Sample high-band response. The claim is incorrect on both counts: not all indicators are suitable for all titrations, and not all titrations reach equivalence at pH 7. The EP pH depends on the nature of the salt formed, which in turn depends on the relative strengths of the acid and base used. For a strong acid + strong base titration (e.g. HCl + NaOH), the salt formed is NaCl — Na⁺ and Cl⁻ are both spectator ions with no hydrolysis, so the EP pH = 7.00. All three indicators are valid here because the pH jump spans approximately pH 4–10, encompassing the ranges of methyl orange (3.1–4.4), BTB (6.0–7.6), and phenolphthalein (8.3–10.0). In contrast, for a weak acid + strong base titration (e.g. CH₃COOH + NaOH), the salt formed is sodium acetate; CH₃COO⁻ undergoes base hydrolysis: CH₃COO⁻(aq) + H₂O(l) ⇌ CH₃COOH(aq) + OH⁻(aq), producing OH⁻ and raising EP pH to approximately 8.7. Here the jump is smaller and centred above pH 7; methyl orange (3.1–4.4) transitions far below the EP in the buffer region (where pKa(CH₃COOH) = 4.74), and using it would produce an endpoint at approximately 20–25% of the true titre volume, causing a ~75–80% underestimation of acid concentration.

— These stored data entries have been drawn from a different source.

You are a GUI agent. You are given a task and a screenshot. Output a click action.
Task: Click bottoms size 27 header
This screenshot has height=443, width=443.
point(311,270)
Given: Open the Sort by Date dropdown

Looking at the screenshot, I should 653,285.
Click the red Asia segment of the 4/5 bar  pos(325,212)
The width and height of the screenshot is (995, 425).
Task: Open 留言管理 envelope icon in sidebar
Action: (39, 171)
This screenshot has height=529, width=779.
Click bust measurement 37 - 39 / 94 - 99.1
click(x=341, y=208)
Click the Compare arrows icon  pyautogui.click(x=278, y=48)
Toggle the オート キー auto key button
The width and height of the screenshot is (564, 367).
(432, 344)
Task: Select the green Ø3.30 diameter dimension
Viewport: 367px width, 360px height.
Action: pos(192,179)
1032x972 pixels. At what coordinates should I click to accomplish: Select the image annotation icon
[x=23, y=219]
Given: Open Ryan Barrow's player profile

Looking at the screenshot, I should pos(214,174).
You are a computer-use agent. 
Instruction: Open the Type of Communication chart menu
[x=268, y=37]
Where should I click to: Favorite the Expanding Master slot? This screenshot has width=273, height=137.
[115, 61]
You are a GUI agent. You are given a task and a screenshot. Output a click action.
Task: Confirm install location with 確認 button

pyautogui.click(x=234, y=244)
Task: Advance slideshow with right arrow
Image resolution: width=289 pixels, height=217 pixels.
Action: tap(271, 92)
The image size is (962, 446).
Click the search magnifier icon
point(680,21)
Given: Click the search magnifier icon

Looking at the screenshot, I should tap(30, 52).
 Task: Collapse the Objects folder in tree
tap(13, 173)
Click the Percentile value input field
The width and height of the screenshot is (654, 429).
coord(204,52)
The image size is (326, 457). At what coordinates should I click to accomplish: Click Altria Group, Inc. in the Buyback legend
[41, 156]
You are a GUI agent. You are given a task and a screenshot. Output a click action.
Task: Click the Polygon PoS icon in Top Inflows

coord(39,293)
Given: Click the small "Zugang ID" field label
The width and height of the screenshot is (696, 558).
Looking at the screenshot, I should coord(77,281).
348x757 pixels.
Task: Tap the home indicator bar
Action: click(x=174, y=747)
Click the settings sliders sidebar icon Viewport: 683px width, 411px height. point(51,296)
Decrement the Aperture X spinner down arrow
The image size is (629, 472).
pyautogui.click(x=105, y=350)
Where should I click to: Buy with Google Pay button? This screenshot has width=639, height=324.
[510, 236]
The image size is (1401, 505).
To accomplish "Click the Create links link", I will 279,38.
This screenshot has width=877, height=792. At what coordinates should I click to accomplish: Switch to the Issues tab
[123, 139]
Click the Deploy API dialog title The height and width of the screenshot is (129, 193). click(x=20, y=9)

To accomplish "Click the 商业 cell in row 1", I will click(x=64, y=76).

Quantitatively: if the true EP is at 25.00 mL and methyl orange gives an endpoint at 6.25 mL, reported c = (6.25/25.00) × true c = 25% of true c — a 75% underestimation. Phenolphthalein (8.3–10.0) is the only correct choice because its range encompasses the EP pH of ~8.7. For a strong acid + weak base titration (e.g. HCl + NH₃), the EP pH is below 7 because NH₄⁺ undergoes acid hydrolysis, and phenolphthalein would never change colour — only methyl orange or BTB is valid. The claim therefore fails: EP pH depends on salt hydrolysis (not always 7), and only an indicator whose transition range encompasses the EP pH will give an accurate endpoint. Selecting indicators on visual clarity or as a universal rule leads to systematic errors that can reach 75–80% in the reported concentration.

Marking notes. 1 mark — explicitly rejects the claim that EP is always pH 7, with a stated reason. 1 mark — strong + strong titration correctly described (neutral salt, EP pH 7, any indicator valid). 1 mark — weak acid + strong base correctly described (basic salt, EP pH > 7, base hydrolysis equation). 1 mark — strong acid + weak base correctly described (acidic salt, EP pH < 7, acid hydrolysis). 1 mark — phenolphthalein selected and justified for weak acid + strong base with reference to transition range. 1 mark — quantitative example of error caused by wrong indicator (calculation of % error or reporting underestimation). 1 mark — methyl orange correctly identified as unsuitable for weak acid + strong base, with explanation that it transitions in the buffer region. 1 mark — generalisation of indicator selection rule: transition range must encompass EP pH. 2 marks — sustained quality of explanation: correct use of NESA verbs (evaluate, account for), evidence-based judgement, no unsupported assertions. Deduct 1 for significant chemical error (wrong EP direction, wrong hydrolysis product).